Unilver boss Paul Polman, who is stepping down in 2018 ©PA Archive/PA Images
Unilver boss Paul Polman, who is stepping down in 2018 ©PA Archive/PA Images

How to leave a legacy like Paul Polman

Whether you see him as a do-gooder or a CSR pioneer, the departing Unilever boss has moved corporate sustainability to the top of the global business agenda

Anyone wishing to leave a legacy like Paul Polman would do well to start by re-evaluating the purpose of capitalism.

The CEO of Unilever, who is stepping down this year, took a brave stance after taking the top job at the world’s fourth largest consumer goods firm (by sales) when he declared it was possible to foster growth and be ethical at the same time.

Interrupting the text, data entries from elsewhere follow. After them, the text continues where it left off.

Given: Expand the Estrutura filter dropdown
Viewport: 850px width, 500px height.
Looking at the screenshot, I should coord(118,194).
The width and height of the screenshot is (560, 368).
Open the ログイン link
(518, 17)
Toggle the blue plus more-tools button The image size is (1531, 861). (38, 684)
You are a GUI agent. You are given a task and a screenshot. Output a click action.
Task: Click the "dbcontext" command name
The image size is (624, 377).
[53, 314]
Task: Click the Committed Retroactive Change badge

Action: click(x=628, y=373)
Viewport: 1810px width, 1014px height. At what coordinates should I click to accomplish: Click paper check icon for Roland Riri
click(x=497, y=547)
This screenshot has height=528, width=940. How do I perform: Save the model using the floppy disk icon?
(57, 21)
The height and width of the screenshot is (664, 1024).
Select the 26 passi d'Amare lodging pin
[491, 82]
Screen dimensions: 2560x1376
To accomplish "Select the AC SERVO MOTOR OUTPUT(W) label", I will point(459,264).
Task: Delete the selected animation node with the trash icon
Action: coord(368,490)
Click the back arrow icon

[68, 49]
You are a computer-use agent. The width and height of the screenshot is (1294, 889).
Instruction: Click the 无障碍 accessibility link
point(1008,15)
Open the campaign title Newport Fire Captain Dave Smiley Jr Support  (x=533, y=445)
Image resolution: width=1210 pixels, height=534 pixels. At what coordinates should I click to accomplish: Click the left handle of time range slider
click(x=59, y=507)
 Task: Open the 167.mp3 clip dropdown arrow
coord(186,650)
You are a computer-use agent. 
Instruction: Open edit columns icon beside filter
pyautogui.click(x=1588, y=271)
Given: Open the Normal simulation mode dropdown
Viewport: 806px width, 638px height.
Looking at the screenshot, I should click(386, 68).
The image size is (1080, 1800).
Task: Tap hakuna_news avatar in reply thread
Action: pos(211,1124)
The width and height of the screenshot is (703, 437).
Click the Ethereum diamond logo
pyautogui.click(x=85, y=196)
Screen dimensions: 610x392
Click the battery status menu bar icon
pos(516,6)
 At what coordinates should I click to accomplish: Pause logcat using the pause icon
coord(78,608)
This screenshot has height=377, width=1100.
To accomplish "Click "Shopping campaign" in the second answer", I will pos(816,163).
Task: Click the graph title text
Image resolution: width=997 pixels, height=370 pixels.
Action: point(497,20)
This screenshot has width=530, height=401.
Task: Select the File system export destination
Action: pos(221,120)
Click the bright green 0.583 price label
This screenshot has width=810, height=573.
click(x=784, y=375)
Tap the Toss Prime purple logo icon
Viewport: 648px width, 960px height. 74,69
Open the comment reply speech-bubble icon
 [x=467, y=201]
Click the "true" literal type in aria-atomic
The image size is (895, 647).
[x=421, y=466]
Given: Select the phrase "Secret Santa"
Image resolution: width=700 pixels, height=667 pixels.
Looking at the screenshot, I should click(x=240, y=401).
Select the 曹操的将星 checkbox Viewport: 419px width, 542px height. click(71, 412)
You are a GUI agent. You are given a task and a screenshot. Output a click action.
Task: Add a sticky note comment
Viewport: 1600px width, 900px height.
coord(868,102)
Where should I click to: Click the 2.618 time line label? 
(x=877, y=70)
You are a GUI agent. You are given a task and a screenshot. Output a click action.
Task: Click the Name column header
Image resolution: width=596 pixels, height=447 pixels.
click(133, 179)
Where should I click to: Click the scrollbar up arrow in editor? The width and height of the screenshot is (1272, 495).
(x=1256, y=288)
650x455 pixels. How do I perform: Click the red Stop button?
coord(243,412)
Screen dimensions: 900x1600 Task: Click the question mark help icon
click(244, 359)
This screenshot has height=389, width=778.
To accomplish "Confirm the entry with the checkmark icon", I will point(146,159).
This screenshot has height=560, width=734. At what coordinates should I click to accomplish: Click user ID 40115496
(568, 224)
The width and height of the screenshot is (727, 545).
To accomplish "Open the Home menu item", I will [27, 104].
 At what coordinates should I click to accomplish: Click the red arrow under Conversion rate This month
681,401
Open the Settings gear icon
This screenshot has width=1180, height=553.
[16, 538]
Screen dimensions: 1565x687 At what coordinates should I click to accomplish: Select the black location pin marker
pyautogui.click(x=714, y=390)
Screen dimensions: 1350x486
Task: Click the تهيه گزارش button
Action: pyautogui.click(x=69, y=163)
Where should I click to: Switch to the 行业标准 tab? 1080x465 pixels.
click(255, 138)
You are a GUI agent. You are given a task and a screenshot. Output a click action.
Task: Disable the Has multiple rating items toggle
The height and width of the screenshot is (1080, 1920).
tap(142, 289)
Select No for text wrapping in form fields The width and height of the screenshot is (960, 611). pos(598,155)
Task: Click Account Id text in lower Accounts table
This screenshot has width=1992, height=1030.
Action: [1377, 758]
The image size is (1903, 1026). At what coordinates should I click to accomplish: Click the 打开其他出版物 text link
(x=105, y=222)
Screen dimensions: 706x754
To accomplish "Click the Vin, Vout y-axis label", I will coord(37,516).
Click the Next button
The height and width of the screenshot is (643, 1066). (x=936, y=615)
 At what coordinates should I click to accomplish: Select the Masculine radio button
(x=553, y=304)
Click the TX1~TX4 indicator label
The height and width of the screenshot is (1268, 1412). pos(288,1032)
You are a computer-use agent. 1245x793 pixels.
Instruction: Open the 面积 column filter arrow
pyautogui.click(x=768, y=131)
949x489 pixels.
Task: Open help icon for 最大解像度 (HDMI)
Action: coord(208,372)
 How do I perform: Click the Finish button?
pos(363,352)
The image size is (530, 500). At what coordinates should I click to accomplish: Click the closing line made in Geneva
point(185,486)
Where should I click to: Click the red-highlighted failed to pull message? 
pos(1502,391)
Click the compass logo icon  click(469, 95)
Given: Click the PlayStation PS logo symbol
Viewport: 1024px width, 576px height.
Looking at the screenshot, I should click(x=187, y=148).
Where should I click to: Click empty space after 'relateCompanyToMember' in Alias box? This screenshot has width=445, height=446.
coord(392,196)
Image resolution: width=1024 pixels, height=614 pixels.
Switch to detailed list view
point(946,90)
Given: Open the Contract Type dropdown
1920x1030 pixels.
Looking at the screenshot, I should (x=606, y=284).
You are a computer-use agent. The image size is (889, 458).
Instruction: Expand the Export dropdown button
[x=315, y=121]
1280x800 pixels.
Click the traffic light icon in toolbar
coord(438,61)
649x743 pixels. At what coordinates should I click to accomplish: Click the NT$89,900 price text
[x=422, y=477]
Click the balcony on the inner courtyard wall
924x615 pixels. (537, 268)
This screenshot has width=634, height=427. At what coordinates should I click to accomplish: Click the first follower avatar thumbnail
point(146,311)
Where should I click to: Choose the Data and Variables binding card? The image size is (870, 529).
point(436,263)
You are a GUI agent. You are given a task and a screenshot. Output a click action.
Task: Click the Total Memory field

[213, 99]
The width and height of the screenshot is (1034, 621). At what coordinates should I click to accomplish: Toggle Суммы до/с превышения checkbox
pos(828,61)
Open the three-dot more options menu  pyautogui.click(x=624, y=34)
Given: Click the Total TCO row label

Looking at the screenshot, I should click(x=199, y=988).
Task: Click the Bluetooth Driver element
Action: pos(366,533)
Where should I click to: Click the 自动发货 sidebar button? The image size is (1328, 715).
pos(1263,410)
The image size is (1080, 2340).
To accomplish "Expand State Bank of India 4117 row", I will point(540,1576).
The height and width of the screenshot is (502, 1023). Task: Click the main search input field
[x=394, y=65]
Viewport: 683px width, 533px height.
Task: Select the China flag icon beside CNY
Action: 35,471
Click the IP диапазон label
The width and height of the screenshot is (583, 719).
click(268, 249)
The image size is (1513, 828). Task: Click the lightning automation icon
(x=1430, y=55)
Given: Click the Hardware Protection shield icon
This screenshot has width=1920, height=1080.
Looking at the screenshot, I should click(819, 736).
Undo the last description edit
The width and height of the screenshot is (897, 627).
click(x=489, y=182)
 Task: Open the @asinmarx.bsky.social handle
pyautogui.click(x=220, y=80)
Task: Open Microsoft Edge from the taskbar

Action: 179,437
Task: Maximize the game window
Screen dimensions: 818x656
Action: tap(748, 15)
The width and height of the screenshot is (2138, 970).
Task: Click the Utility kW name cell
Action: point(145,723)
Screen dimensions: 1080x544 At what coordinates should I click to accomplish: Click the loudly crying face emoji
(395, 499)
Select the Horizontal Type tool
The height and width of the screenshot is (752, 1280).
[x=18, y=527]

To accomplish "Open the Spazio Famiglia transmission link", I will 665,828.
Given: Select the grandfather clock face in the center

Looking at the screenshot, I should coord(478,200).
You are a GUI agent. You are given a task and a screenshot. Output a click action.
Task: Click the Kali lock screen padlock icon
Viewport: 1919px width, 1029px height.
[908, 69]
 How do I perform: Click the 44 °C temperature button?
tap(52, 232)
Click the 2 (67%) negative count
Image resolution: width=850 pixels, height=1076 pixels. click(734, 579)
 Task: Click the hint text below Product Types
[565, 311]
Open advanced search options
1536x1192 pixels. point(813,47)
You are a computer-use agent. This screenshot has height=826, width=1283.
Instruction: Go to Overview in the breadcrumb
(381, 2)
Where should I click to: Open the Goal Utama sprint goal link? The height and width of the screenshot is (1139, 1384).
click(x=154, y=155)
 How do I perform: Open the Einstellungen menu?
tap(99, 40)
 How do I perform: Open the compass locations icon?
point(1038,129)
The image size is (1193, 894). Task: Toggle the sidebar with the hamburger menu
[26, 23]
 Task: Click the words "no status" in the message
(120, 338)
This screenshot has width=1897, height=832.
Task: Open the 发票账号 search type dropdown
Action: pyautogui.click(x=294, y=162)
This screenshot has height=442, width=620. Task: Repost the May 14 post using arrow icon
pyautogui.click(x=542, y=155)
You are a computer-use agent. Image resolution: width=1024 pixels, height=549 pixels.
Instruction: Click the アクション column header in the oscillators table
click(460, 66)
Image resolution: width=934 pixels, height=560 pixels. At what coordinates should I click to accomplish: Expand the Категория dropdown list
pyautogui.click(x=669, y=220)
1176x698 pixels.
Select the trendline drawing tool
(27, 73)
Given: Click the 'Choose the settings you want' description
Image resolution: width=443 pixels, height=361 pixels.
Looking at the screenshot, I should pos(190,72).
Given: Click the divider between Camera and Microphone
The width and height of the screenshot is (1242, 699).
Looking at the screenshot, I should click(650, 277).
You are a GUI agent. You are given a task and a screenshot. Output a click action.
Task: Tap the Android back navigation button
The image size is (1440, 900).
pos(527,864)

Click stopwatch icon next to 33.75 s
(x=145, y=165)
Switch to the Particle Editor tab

Polman said he would be doing this by putting the consumer first.

“Too many companies are running their business into the ground, I would argue, by being myopically short-term focused on the shareholder,” he told Bloomberg. “We’re going back to what it should be.”

The Economist meanwhile has described Unilever, worth around £124bn and behind dozens of household staples from Dove soap to Hellmann’s mayonnaise, as the “world’s biggest experiment in corporate do-gooding”.

Polman has been true to his word. Joining Unilever in 2009, he introduced the Unilever Sustainable Living Plan a year later, which includes targets to halve its environmental impact by 2030 and sustainably source 100% of agricultural raw materials by 2020. At the end of 2016 this figure was 51%. Currently 67% of procurement spend meets Unilever’s responsible sourcing policy, against a target of 100% by 2020.

Central to his strategy has been a focus on emerging markets, including improving the lives of workers in Unilever supply chains and social welfare programmes, which have the added benefit of introducing people to Unilever brands. By way of example, through charity campaigns, schoolchildren in developing countries have been taught a hand-washing routine – to encourage better sanitation and tackle childhood diseases – which happens to involve soap made by Unilever. Sales in emerging markets have driven much of the company’s recent growth, making up 57% of overall sales in 2017.

Sustainability has the added benefit of appealing to consumers in the developed world, many of whom are taking a more active interest in the provenance of products.

And while many could be accused of greenwashing, Polman, who wanted to be a doctor and trained for the priesthood, is committed to a sustainable business model.

“We spend a lot of time disengaging from shareholders who do not benefit our strategy, and attracting those who do buy into what we are doing,” the Dutchman told Management Today in 2011. “There will always be people driven by short-termism, greed and self-interest, but we’d rather not have them associated with our company.”

Polman’s corporate vision was challenged early in 2017 when Kraft Heinz made an unwelcome $143bn bid for Unilever. Kraft Heinz is owned by Warren Buffet’s Berkshire Hathaway, and the private equity group 3G Capital, which has a reputation for ruthless cost cutting and high margins, going against everything Polman stands for.

The takeover was fended off by Unilever, and Buffet has since said it was not meant to be hostile, but Polman was forced to alter his strategy to appease investor expectations. Unilever has promised to lift operating margins from 16% to 20% by 2020, to conduct a share buyback and it has started using zero-based budgeting.

Unilever has announced that a search is under way to find a successor for Polman, who has said he will remain in post throughout 2018. It may not be much of a stretch to guess where his career might take him next. Polman is a familiar figure at conferences such as the World Economic Forum in Davos, and he sits on the board of the UN Global Compact and is a member of numerous development organisations. If you want to leave a legacy like Polman, it is definitely time to dust off your sustainability credentials.